Re: [PATCH v3 0/5] RK3588 and Rock 5B dts additions: thermal, OPP and fan

From: Alexey Charkov
Date: Tue Mar 05 2024 - 03:07:12 EST


Hi Sebastian!

On Mon, Mar 4, 2024 at 9:51 PM Sebastian Reichel
<sebastian.reichel@xxxxxxxxxxxxx> wrote:
>
> Hi,
>
> On Thu, Feb 29, 2024 at 11:26:31PM +0400, Alexey Charkov wrote:
> > This enables thermal monitoring and CPU DVFS on RK3588(s), as well as
> > active cooling on Radxa Rock 5B via the provided PWM fan.
> >
> > Some RK3588 boards use separate regulators to supply CPUs and their
> > respective memory interfaces, so this is handled by coupling those
> > regulators in affected boards' device trees to ensure that their
> > voltage is adjusted in step.

● Provided information
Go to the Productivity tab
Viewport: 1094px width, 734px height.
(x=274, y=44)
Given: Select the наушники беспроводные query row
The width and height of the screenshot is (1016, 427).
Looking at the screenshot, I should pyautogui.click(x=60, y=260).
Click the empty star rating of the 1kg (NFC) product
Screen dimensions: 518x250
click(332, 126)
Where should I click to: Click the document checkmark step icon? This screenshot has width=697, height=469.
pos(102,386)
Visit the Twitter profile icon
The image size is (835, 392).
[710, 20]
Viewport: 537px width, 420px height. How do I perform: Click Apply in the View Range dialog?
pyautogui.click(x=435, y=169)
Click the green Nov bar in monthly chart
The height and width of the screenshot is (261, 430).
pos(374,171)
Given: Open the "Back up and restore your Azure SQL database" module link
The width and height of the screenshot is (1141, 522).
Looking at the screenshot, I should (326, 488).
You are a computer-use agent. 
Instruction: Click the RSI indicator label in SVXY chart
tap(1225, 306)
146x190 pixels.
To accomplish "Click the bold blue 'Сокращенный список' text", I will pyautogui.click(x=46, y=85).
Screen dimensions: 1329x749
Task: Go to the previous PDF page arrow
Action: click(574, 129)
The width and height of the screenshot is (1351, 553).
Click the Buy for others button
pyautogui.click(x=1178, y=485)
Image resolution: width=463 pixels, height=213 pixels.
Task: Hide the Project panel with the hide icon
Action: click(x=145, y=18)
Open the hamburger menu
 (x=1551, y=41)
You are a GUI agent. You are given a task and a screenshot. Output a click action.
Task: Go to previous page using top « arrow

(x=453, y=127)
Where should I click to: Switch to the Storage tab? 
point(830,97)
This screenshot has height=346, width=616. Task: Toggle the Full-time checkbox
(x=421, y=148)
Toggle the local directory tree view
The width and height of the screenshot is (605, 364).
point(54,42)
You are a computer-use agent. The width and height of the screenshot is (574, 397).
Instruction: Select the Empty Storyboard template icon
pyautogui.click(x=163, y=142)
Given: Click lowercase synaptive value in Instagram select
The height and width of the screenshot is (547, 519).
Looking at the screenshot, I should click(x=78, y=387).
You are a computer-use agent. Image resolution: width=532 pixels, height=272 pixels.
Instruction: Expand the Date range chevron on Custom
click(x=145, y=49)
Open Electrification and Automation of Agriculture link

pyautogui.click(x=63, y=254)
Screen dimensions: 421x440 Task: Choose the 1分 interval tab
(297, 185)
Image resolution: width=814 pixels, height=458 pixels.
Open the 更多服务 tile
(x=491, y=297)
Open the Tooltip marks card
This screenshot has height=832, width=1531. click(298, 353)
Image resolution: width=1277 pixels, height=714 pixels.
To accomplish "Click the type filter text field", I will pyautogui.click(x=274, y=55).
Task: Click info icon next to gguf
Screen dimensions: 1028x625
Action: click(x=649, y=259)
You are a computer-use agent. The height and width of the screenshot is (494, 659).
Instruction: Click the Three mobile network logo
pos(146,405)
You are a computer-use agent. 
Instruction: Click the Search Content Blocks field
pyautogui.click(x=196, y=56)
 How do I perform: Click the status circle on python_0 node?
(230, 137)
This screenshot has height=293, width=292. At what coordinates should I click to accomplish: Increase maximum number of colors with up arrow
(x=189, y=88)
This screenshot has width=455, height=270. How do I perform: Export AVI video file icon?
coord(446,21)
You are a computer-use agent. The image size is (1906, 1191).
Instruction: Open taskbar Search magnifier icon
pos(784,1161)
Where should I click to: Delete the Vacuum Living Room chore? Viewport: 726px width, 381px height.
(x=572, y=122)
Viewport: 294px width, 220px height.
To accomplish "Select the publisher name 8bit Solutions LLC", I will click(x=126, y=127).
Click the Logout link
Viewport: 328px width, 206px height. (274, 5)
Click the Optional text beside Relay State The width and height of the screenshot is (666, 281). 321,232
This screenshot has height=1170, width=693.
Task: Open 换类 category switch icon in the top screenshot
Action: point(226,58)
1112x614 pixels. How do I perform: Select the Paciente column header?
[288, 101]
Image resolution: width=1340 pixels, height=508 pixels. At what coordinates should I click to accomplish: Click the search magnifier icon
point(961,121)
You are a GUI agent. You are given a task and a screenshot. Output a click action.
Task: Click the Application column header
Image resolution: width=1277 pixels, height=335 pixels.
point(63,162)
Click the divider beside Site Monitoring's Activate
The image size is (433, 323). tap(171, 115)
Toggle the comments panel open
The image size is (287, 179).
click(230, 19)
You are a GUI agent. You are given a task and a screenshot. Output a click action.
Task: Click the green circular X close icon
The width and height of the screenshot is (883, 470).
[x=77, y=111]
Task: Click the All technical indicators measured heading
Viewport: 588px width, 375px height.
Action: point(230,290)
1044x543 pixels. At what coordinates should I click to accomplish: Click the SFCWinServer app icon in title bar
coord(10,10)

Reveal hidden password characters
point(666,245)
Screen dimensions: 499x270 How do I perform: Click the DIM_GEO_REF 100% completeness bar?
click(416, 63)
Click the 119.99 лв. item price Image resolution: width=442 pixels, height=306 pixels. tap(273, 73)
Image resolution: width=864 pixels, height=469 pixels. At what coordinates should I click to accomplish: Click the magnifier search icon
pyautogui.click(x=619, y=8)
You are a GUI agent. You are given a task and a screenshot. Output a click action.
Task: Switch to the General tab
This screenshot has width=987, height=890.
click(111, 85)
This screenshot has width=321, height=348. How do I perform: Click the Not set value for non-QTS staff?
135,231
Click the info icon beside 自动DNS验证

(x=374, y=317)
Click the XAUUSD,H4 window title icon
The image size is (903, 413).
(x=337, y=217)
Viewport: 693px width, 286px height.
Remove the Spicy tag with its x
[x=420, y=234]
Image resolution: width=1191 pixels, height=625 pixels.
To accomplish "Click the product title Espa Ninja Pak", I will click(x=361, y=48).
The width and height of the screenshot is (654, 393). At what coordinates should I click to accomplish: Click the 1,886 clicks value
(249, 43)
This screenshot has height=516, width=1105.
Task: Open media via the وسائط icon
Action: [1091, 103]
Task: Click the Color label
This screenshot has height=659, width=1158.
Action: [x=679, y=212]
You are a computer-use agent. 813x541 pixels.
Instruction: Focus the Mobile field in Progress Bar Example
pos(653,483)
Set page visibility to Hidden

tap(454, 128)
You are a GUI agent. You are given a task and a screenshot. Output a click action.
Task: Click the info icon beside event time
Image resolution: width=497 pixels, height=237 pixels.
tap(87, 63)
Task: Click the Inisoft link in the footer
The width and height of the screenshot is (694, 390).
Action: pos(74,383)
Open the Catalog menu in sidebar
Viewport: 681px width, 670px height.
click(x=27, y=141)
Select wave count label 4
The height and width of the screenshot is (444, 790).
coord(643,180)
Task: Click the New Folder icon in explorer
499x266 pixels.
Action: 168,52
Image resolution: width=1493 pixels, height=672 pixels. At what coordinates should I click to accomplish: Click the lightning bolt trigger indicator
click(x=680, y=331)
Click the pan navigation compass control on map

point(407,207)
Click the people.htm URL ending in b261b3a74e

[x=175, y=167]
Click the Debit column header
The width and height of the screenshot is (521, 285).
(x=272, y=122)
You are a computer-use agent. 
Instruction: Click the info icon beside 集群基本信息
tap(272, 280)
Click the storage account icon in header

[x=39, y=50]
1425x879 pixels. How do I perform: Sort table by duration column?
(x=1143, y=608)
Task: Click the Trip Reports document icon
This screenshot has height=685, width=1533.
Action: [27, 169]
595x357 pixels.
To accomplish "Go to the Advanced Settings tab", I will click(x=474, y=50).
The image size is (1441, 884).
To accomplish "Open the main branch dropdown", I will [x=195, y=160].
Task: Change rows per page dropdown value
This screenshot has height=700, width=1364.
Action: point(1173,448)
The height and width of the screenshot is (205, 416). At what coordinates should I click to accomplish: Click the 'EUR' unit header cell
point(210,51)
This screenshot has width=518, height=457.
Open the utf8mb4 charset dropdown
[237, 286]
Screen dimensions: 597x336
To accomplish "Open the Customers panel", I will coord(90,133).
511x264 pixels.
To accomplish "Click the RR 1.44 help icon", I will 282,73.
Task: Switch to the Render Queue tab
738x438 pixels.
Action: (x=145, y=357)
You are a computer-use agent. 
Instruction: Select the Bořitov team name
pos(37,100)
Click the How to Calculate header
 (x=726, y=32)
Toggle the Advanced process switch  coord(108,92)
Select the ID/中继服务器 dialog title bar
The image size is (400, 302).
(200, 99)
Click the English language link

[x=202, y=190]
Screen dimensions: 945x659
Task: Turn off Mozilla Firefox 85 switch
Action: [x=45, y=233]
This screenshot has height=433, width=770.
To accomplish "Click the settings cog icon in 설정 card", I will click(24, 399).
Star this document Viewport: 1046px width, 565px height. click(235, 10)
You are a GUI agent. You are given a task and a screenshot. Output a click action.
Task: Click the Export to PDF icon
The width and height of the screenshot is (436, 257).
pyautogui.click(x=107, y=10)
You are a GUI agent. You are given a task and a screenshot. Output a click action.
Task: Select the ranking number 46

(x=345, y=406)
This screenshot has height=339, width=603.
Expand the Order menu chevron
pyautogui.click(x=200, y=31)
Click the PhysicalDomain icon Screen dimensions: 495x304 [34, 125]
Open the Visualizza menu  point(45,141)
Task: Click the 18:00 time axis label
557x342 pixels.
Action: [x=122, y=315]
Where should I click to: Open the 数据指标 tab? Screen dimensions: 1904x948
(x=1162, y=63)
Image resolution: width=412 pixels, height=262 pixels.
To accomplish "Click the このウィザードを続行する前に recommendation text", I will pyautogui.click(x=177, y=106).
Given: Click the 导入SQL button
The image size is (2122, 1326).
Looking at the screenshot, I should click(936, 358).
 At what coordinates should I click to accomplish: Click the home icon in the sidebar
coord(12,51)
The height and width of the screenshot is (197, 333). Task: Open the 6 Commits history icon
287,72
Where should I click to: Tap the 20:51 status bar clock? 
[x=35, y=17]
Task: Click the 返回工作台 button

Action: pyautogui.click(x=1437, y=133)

● What you need to do
Reproduce the mailing-list reply verbatim from "From: Alexey Charkov" to "provided PWM fan.".

● Task result
From: Alexey Charkov
Date: Tue Mar 05 2024 - 03:07:12 EST


Hi Sebastian!

On Mon, Mar 4, 2024 at 9:51 PM Sebastian Reichel
<sebastian.reichel@xxxxxxxxxxxxx> wrote:
>
> Hi,
>
> On Thu, Feb 29, 2024 at 11:26:31PM +0400, Alexey Charkov wrote:
> > This enables thermal monitoring and CPU DVFS on RK3588(s), as well as
> > active cooling on Radxa Rock 5B via the provided PWM fan.